We identified lncRNAs related to outcomes, those differentially expressed in bladder cancer, and cuproptosis-related lncRNAs from TCGA. We identified the intersection to obtain 12 genes and established a prognostic risk signature consisting of eight genes using LASSO-penalized multivariate Cox analysis. We constructed a training set, performed survival analysis on the high-and low-risk groups, and performed validation in the test and full sets. There existed a substantial contrast in the likelihood of survival among the cohorts of high and low risk. An in-depth analysis of the gene mutations associated with tumors was conducted to evaluate the risk of developing cancer. We also performed gene analysis on neoadjuvant chemotherapy. We conducted experimental validation on the key gene UBE2Q1-AS1 in our prognostic signature.

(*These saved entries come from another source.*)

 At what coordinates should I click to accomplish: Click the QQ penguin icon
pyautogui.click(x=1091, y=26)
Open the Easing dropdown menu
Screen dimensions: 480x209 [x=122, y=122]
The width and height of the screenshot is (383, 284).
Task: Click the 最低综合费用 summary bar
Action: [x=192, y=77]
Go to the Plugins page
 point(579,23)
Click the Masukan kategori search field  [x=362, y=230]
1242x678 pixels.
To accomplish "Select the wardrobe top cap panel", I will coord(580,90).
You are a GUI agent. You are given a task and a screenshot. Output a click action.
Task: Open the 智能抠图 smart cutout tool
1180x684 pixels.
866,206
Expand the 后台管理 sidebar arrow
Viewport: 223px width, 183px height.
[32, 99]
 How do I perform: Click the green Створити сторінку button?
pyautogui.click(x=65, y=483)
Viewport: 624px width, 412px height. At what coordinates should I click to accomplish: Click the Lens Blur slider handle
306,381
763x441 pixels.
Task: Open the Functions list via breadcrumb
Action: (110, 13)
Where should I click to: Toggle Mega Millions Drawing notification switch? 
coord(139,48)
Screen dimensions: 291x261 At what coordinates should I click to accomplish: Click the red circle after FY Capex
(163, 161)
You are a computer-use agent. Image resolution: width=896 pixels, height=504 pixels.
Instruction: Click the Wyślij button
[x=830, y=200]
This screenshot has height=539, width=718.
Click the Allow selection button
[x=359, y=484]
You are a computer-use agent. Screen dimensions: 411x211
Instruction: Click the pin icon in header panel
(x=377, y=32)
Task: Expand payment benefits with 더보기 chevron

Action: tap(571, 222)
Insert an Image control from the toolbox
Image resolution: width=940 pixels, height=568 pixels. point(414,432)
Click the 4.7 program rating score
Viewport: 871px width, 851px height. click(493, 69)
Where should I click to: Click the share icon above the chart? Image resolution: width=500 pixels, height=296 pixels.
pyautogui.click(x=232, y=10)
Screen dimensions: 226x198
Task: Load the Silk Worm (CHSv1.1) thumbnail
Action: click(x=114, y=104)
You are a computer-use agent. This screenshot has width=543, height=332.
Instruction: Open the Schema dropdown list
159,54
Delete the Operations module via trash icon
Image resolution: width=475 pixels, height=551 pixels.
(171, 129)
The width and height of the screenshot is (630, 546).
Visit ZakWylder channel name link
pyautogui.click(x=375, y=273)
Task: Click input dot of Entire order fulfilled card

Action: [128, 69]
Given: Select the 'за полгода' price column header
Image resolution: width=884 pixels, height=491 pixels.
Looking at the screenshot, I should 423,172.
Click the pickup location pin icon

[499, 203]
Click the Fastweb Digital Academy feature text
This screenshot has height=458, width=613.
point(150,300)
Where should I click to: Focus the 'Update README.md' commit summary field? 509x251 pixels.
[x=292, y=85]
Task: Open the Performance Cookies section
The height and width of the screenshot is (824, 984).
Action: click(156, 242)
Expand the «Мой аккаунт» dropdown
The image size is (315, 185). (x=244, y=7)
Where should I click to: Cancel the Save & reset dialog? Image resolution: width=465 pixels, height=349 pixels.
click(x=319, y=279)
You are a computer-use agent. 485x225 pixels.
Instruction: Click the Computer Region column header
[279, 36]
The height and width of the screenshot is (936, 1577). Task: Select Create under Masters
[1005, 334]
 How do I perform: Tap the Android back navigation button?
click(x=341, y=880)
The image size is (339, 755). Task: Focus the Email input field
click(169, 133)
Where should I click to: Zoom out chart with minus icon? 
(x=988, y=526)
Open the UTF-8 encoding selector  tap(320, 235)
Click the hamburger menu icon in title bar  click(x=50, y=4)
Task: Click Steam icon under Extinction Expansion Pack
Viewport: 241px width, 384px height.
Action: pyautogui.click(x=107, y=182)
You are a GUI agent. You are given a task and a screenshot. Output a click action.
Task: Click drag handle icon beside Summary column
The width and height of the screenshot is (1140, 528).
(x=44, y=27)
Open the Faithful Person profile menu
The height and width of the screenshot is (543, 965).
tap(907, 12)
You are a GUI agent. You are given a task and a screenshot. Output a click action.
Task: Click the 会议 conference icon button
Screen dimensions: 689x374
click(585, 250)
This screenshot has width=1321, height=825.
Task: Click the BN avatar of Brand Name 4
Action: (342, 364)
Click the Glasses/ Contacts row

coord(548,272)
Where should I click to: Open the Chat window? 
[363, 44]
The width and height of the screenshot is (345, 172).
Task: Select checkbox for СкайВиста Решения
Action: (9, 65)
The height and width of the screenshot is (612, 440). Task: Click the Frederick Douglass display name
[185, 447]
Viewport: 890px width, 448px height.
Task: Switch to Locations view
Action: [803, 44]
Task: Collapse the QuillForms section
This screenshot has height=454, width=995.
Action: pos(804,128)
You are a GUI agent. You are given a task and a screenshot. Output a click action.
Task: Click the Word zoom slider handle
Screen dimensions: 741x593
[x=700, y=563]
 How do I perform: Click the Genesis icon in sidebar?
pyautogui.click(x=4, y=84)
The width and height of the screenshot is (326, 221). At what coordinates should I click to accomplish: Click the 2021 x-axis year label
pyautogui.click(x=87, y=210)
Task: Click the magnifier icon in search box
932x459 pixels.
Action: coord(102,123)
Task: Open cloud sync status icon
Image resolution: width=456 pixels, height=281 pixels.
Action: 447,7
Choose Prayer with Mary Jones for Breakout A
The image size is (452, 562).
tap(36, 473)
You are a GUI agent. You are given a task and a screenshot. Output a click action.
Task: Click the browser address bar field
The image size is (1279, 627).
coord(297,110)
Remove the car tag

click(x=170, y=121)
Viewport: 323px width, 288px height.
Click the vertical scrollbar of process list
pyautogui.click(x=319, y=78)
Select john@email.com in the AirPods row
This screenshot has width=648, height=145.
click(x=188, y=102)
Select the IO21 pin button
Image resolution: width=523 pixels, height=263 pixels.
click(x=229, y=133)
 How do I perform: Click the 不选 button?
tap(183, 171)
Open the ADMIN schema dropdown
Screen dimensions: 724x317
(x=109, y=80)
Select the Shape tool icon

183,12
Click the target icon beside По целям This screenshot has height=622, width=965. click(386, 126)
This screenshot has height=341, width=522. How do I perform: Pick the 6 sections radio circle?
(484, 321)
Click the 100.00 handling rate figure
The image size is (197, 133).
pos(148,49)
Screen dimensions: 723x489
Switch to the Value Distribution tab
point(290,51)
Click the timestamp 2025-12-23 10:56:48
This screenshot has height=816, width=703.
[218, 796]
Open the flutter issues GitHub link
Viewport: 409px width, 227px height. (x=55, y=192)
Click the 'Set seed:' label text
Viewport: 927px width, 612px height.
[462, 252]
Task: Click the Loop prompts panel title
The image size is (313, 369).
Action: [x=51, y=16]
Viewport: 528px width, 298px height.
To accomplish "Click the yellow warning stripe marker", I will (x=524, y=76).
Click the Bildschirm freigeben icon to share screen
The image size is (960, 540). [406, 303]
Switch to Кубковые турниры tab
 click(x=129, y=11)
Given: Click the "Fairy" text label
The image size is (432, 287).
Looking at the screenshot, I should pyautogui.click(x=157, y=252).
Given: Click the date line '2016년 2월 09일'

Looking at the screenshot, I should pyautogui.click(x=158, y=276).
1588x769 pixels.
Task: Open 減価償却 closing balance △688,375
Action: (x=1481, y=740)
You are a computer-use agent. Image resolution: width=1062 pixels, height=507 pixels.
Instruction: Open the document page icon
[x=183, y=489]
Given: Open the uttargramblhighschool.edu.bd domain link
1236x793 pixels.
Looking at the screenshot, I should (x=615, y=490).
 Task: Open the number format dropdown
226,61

The risk signature we constructed shows significant differences between the high-risk group and the low-risk group. Univariate survival analysis of the eight genes in our signature showed that each gene distinguished between high- and low-risk groups. Sub-group analysis revealed that our risk score differed significantly in tumor stage, age, and gender. The analysis results of the tumor mutation burden (TMB) showed a significant difference in the TMB between the low- and high-risk groups, which had a direct impact on the outcomes. These findings highlight the importance of TMB as a potential prognostic marker in cancer detection and prevention. We analyzed the immune microenvironment and found significant differences in immune function, validation responses, immunotherapy-related positive markers, and critical steps in the tumor immunity cycle between the high- and low-risk groups. We found that the effect of anti-CTLA4 and PD-1 was higher in the high-risk group than in the low-risk group.Gene analysis of neoadjuvant chemotherapy revealed that the treatment effect in the high-risk group was better than in the low-risk group. The key gene UBE2Q1-AS1 in our prognostic signature can significantly influence the cell viability, migration, and proliferation of cancer cells.
We established a signature consisting of eight genes constructed from cuproptosis-related lncRNAs that have potential clinical applications for outcomes prediction, diagnosis, and treatment.